LIST OF TASKS:
**a.** Translate this sentence from the project profile into Spanish: "In particular, I focused on biophysics and machine learning."
**b.** In the project profile, condense the paragraph that begins "Personal introduction: During my Master's" into a shorter version that keeps its main facts.
**c.** Reproduce the project profile between "I applied for" and "of drug discovery.", inclusive, renaming "consortium" to "network".

DOCUMENT SEGMENT:

============================================================

Research topic: Quantum machine learning force fields for molecule-protein interactions
Project description: Computational modelling of drug-protein binding is of vital importance in the modern drug discovery pipeline as it mitigates the cost, time, and resources required to screen novel candidates for biological targets, genetic studies, molecular biology, and gene technology. The challenge in these investigations is two-fold: (1) even slight inaccuracies of 1 kcal/mol in the prediction of energetics in biological systems can lead to erroneous conclusions, (2) the large size of drug-protein systems means that the use of highly accurate quantum-mechanical (QM) methods is not viable. Hence, it is a grand challenge to develop efficient biomolecular force fields that can achieve and exceed stringent accuracy requirements (1 kcal/mol in binding energies) while being efficient enough for modelling drug-protein binding in atomistic detail. The ESR will work on developing reliable machine learning (ML) force field trained on QM data for obtaining dynamical insights into molecule-protein systems. The major outcomes will be a) generation of a QM dataset of equilibrium and non-equilibrium conformations of large/complex molecular systems under the influence of (implicit/explicit) solvent; b) Development of QM/ML models that account for the main features describing molecule-protein systems (e.g., intramolecular interaction, intermolecular interaction, and interaction with chemical environment) in collaboration with Julian Cremer; c) methodology of plugging the developed method into One-chemistry model in collaboration with other ESRs.
Personal introduction: During my Master’s in Physics of Complex Systems at the University of Torino (Italy), I learned how to apply mathematical and statistical techniques to model and describe systems composed of a great number of interacting units and degrees of freedom. In particular, I focused on biophysics and machine learning. I did an internship at K.I.T. of Karlsruhe where I applied AI models to an astroparticle physics problem. I ended my Master’s with a thesis in bioinformatics, carried out under the supervision of a researcher at ENS Paris. The aim of the project was the automated classification of cell types from single-cell RNA sequencing data, using an architecture based on the Hopfield model.
I applied for a Ph.D. in the AIDD consortium because it’s an interdisciplinary and motivating environment. Here, I’ll be able to combine my knowledge in biophysics, machine learning, and quantum mechanics (obtained during my Bachelor’s in Physics) and apply them to the challenging context of drug discovery.

============================================================

DATASET EXTRACT:
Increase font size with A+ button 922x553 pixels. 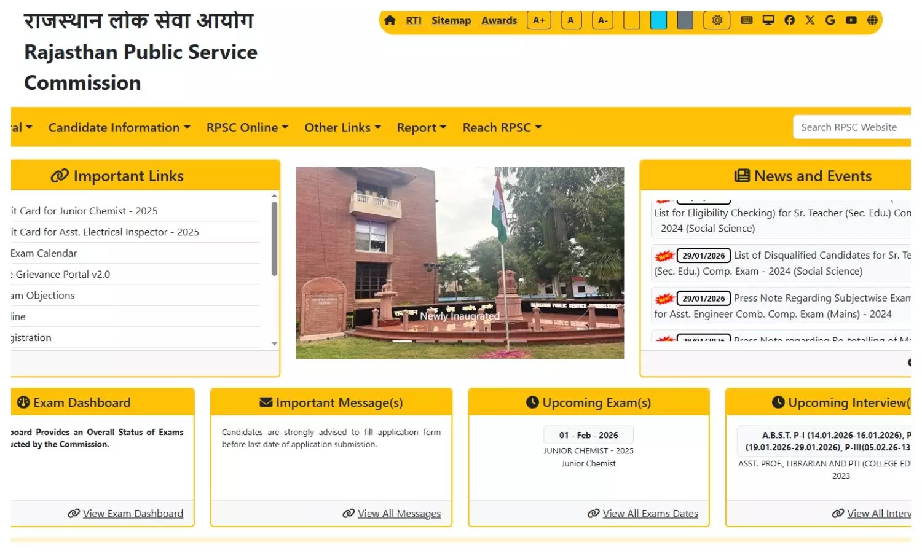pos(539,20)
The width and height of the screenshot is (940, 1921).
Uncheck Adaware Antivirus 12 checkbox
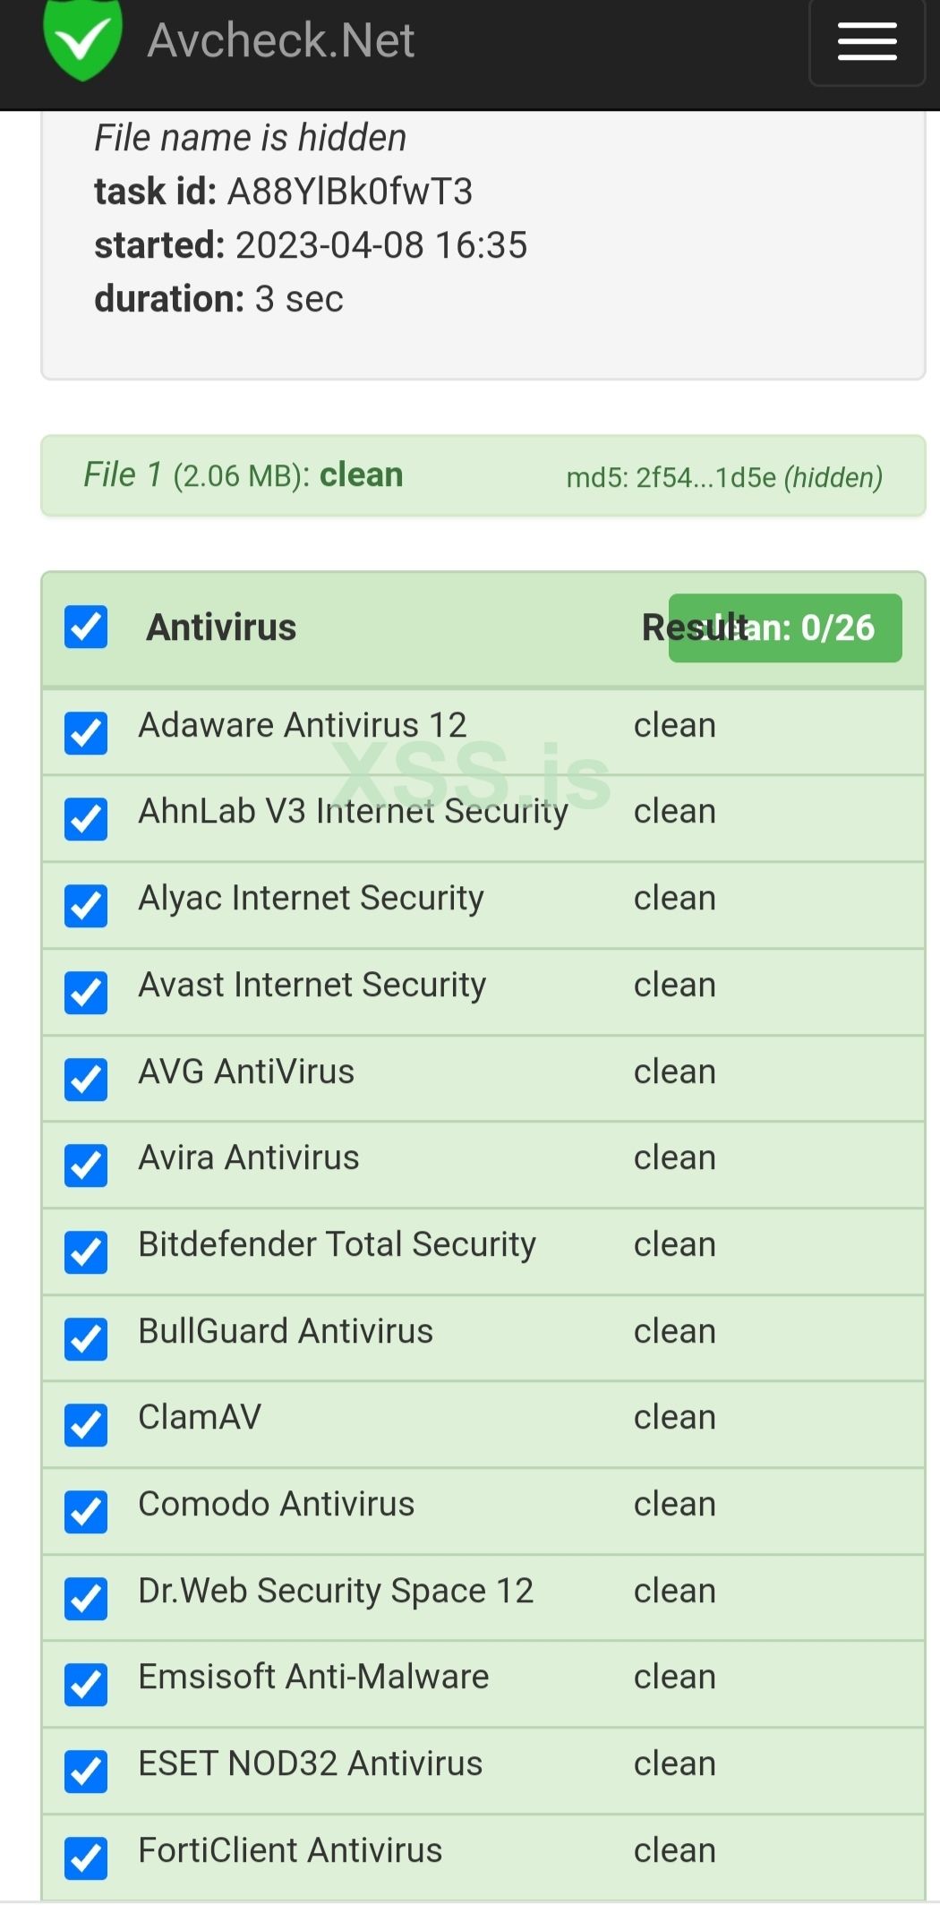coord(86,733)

============================================================

ANSWERS FOR THE EXERCISE:
**a.** En particular, me centré en la biofísica y el aprendizaje automático.

**b.** During a Master's in Physics of Complex Systems at the University of Torino (Italy), I learned to model systems of many interacting units with mathematical and statistical techniques, focusing on biophysics and machine learning. I applied AI models to an astroparticle physics problem in an internship at K.I.T. of Karlsruhe. I finished with a bioinformatics thesis, supervised by a researcher at ENS Paris, that used a Hopfield-model-based architecture to classify cell types automatically from single-cell RNA sequencing data.

**c.**
I applied for a Ph.D. in the AIDD network because it’s an interdisciplinary and motivating environment. Here, I’ll be able to combine my knowledge in biophysics, machine learning, and quantum mechanics (obtained during my Bachelor’s in Physics) and apply them to the challenging context of drug discovery.